The Kudelski Group has openly criticised a letter written by OpenTV investor Arcadia Capital Advisors in which the company described the Swiss technology company’s bid as being “too low”.
In a statement issued on Friday (October 30), the New York-based investment firm said the intrinsic value of OpenTV’s shares was substantially higher and criticised Kudelski for having an overly negative view of the OpenTV business.
“We believe that Kudelski’s Tender Offer is coercive and has created unfounded fears about Kudelski’s ultimate plans to de-list OpenTV’s stock or not complete the full acquisition of OpenTV in a timely manner or at a fair price,” said Arcadia’s managing director Richard Rofé. “We have decided to not tender our shares and believe Kudelski faces a significant hurdle to reach the necessary shares to effectuate a squeeze out. We believe Kudelski will ultimately return with one or more higher offers and we will see more value over the next few months.”

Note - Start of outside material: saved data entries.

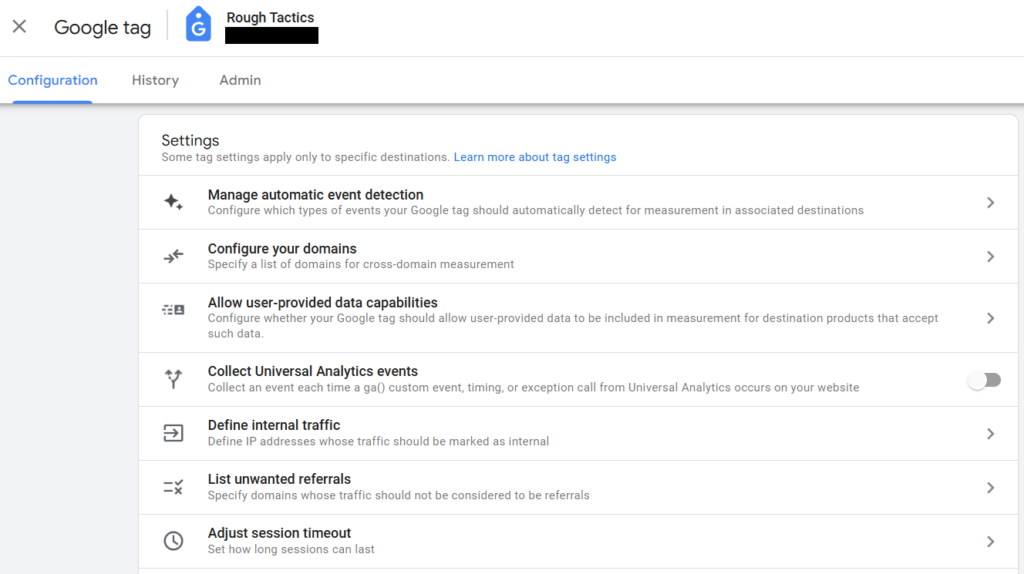Select the Configuration tab

pyautogui.click(x=52, y=80)
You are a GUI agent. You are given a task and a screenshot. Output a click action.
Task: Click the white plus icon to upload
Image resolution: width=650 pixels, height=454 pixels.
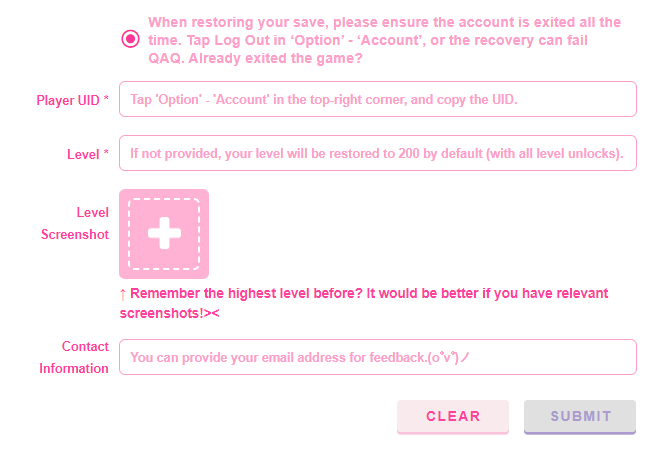[164, 233]
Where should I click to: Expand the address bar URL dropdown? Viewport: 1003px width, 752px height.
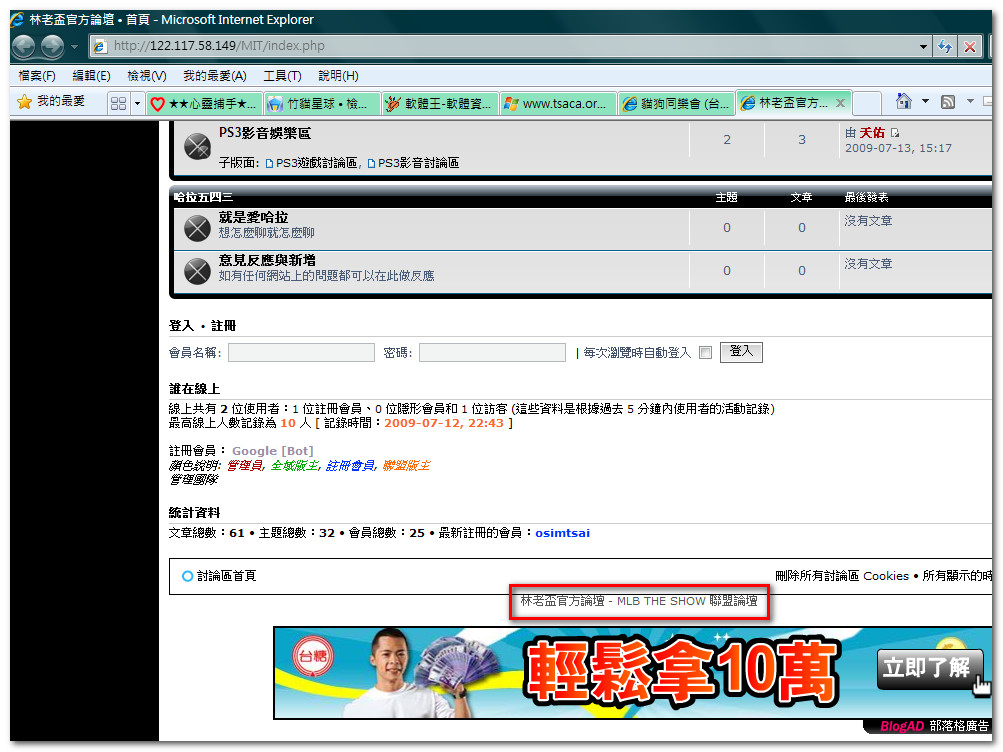923,47
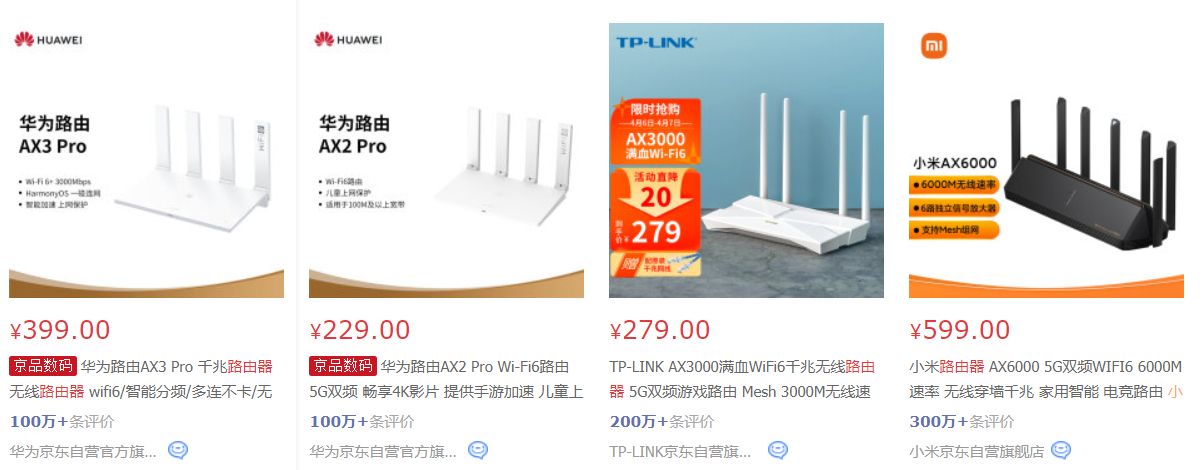Open Huawei AX2 Pro router product image
This screenshot has height=470, width=1201.
(x=446, y=160)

Kudelski hit back, accusing Arcadia as being “a short term opportunistic shareholder”, and compared its stance with that of the Discovery Group. Previously a critic of Kudelski’s bid for the middleware company, Discovery has recently sold more than 7 million OpenTV shares.
Kudelski said OpenTV’s share price had been artificially inflated following Kudelski’s initial proposal by unrealistic value expectations and short-term speculation among shareholders. The share price had fallen by 20% once the initial offer was withdrawn and stood at just $1.54 after the market closed on Friday, just shy of Kudelski’s latest $1.55 per share offer.